Savcı, sanığın, ‘Tasarlayarak kasten öldürme’ suçundan ağırlaştırılmış müebbet hapis, ‘Ruhsatsız silah bulundurma, taşıma veya satın alma’ suçu kapsamında 2 yıldan 4 yıla kadar hapis cezası ile cezalandırılmasını talep etti. Savcının mütalaasına karşın dinlenen tutuklu sanık Şefik Karaali “Pişmanım böyle olsun istemezdim. Ben tasarlayarak cinayet işlemedim. Tamamen tesadüftür” dedi. Duruşma, dosyadaki eksiklikler nedeniyle ileri bir tarihe ertelendi. 

‘KADIN CİNAYETLERİ KANAYAN BİR YARA’  

Ailenin avukatı Semra Yıldız duruşma sonrası yaptığı açıklamada, Kadın cinayetlerinin Türkiye'de artık bu noktalara gelmesi kanayan bir yara. Bu anlamda biz, bu aldığımız kararlarla daha fazla cinayetin işlenmemesi, daha fazla kadının canının yanmaması, daha fazla annelerin ağlamaması adına elimizden geleni yapıyoruz. Türk yargısına da binlerce teşekkürler çünkü artık son zamanlarda bu cinayetlerin bu şekilde ‘Beni aldattı, beni tahrik etti, bana kötü söz söyledi, erkekliğime dokundu’ gibi tanıdık ifadelerle ve beyanlarla haksız indiriminden ve de cezasızlık ilkelerinden faydalanmak isteyen sanıklara da bu kararlar, bu mütalaalar, alacağımız ağırlaştırılmış müebbet cezaları, birer emsal olacaktır ve erkekler bu anlamda bu kararları kendilerini örnek alsınlar; bundan sonra artık ve bu adaletsizlik ve cezasızlık indirimden yararlanmayacaklarını bilsinler” ifadelerini kullandı. 

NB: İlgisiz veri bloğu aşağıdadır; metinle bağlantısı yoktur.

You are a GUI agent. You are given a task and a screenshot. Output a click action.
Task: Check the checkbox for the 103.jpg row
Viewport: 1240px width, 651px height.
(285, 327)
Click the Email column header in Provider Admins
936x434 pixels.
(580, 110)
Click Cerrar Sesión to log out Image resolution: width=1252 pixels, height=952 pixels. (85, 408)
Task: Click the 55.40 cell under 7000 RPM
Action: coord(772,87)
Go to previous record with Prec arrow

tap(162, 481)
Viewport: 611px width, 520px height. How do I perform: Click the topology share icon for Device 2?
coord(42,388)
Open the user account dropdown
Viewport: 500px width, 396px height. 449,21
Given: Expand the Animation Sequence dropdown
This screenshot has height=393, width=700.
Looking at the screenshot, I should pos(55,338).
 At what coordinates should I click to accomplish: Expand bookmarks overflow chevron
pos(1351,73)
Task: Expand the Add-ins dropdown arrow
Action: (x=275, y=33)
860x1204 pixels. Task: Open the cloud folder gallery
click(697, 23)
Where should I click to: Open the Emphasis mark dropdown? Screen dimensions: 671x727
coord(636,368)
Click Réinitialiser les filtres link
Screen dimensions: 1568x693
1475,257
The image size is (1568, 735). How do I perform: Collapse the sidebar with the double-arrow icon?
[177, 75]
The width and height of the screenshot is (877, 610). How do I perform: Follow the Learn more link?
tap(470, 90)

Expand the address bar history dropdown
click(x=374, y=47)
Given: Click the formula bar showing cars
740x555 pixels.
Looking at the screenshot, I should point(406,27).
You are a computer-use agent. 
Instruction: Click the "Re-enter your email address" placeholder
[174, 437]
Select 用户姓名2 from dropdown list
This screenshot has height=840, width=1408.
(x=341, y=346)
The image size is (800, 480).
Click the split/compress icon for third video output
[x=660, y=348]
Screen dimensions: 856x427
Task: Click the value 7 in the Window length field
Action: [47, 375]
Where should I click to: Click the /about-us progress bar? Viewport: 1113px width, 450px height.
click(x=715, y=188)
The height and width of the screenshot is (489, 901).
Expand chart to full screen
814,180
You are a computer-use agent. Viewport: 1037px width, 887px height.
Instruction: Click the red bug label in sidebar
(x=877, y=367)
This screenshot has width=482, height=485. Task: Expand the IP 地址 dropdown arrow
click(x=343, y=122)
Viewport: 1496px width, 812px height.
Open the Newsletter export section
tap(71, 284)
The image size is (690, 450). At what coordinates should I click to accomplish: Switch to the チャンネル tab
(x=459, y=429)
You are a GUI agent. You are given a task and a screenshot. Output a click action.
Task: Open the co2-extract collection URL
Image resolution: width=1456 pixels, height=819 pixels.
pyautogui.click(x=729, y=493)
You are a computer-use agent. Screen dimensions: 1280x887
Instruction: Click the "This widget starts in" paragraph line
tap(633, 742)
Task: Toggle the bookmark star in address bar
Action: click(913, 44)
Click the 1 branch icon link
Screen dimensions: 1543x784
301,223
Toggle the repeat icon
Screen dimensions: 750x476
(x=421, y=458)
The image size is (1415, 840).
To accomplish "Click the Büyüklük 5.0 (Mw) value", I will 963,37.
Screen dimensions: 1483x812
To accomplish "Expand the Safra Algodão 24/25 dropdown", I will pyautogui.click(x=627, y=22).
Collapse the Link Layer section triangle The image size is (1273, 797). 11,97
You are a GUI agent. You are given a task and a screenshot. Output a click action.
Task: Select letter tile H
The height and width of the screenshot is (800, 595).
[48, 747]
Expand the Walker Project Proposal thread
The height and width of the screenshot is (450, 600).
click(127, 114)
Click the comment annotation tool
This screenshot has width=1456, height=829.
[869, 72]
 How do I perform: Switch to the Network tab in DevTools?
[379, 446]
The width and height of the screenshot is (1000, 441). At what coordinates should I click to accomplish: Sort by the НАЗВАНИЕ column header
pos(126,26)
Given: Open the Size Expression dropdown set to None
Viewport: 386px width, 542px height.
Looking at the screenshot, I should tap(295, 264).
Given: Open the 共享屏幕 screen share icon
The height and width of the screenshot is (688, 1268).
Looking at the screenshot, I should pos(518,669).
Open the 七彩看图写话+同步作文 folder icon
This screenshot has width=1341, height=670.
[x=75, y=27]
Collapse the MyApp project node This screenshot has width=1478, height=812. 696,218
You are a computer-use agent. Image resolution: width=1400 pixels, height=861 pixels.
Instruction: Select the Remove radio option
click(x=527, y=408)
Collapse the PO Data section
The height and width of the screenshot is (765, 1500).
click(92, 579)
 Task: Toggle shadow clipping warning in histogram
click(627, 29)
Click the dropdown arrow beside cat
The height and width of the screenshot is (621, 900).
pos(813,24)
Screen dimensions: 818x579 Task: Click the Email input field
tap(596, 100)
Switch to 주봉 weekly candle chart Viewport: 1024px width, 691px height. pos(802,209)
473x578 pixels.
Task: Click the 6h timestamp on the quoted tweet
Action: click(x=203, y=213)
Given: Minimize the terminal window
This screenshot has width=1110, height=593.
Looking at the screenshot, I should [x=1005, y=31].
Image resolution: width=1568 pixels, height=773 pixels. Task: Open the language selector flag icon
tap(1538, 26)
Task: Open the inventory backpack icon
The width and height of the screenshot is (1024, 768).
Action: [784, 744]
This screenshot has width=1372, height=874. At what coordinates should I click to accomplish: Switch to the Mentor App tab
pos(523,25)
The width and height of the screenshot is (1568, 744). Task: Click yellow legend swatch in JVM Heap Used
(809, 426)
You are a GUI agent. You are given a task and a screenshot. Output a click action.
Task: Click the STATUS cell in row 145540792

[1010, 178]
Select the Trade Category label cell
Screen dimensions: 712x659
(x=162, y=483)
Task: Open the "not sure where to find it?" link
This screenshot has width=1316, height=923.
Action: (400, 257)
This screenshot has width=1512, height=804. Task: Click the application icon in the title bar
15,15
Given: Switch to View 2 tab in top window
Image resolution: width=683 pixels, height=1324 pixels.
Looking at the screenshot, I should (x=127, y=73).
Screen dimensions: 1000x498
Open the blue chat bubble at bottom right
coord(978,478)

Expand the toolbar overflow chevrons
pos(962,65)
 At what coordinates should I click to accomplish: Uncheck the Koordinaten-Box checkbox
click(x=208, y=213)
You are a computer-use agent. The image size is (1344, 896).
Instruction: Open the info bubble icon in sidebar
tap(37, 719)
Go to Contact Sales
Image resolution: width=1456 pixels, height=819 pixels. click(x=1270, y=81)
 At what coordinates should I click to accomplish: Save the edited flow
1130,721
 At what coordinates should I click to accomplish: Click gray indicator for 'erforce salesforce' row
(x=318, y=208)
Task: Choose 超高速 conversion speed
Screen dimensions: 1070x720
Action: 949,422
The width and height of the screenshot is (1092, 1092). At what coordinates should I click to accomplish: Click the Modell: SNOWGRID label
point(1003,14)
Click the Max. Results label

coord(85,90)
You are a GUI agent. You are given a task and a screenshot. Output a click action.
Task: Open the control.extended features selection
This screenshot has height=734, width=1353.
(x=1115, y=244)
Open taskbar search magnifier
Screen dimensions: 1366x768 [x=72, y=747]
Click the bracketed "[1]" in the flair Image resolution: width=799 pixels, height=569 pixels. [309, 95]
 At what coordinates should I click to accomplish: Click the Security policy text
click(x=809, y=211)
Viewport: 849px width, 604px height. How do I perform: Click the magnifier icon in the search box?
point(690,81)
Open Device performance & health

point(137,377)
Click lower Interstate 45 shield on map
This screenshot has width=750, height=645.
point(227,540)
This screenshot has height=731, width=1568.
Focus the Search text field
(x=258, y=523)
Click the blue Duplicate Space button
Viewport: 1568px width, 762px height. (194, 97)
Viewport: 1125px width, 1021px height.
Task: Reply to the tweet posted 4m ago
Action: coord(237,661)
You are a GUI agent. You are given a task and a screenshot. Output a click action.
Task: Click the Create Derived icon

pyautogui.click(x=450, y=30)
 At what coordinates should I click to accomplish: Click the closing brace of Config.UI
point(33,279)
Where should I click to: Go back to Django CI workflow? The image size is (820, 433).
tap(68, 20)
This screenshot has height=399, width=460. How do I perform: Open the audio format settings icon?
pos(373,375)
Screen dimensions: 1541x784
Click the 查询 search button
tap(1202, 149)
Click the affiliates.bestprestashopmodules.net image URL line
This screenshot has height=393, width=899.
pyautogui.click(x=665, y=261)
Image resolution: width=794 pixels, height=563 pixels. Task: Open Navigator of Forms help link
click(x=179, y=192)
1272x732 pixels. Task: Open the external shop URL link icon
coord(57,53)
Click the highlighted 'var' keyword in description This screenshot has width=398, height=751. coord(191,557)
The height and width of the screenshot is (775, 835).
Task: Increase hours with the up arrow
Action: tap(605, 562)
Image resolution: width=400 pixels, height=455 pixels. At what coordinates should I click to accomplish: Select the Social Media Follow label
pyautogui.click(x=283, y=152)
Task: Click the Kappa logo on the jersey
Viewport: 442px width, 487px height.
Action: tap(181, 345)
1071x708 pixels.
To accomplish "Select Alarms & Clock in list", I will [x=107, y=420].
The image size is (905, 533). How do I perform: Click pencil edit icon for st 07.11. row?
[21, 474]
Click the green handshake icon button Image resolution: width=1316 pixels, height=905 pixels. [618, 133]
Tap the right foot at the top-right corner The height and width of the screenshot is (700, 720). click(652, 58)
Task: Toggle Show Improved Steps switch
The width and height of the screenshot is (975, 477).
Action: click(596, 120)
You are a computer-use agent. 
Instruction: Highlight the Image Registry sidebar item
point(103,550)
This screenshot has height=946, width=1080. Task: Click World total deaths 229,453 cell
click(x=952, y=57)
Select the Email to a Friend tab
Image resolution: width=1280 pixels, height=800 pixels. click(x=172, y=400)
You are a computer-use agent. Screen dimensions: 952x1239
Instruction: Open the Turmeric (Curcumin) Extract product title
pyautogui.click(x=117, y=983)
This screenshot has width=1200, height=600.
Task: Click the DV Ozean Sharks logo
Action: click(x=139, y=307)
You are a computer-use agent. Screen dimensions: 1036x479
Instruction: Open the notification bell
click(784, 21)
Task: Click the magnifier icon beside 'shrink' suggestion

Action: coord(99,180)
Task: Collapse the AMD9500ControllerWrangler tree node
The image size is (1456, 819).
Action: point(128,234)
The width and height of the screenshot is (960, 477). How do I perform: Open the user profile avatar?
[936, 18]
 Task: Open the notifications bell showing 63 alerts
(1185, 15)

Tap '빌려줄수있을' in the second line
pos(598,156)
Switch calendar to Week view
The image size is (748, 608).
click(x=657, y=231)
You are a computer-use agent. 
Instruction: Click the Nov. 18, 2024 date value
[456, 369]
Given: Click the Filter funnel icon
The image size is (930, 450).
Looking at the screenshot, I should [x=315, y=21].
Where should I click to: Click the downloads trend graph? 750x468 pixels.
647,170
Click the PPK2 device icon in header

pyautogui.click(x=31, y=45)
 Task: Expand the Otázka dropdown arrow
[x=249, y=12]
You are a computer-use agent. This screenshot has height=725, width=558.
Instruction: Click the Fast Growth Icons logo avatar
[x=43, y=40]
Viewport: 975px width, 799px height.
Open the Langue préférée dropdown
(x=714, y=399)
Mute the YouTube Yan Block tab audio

‘BENİM YAVRUMU KARA TOPRAKLARDAN ÇIKARSIN VERSİN’ 

Duruşmanın ardından konuşan Tülay Dağaşan’ın annesi Gülbahar Dağaşan, “Benim yavrum 44 yaşındaydı; kara topraklara koydu. Benim yavrum daha baharın dalındaydı. Benim yavrum yok etti. Benim yavrum kara topraklarda. Ağır ceza da alsa benim için hiç de bir şey ifade etmiyor. Benim yavrumu kara topraklardan çıkarsın versin. Benim yavrumun suçu neydi, günahı neydi? İşindeydi, gücündeydi; kendi ayaklarının üzerinde durmaya çalışıyordu. 5 yıl oldu ayrılalı; onun soy ismini bile taşımıyordu. Onun ekmeğini bile yemiyordu. Benim yavrumu dalından kesti attı” diye konuştu.  
 
“MÜEBBET TALEBİNİ SEVİNÇLE KARŞILADIK” 

Duruşmayı takip eden Kadın Cinayetlerini Durduracağız Platformu Temsilcisi Duygu Diarra adliye önünde yaptığı açıklamada, “Bugünkü ağırlaştırılmış müebbet talebini de sevinçle karşıladık. Umarız davanın sonucu da böyle olur. Gebze’de ve diğer illerde kadın cinayetleri davalarını takip etmeye çalışıyoruz. Daha fazla kadının öldürülmesini istemiyoruz” dedi.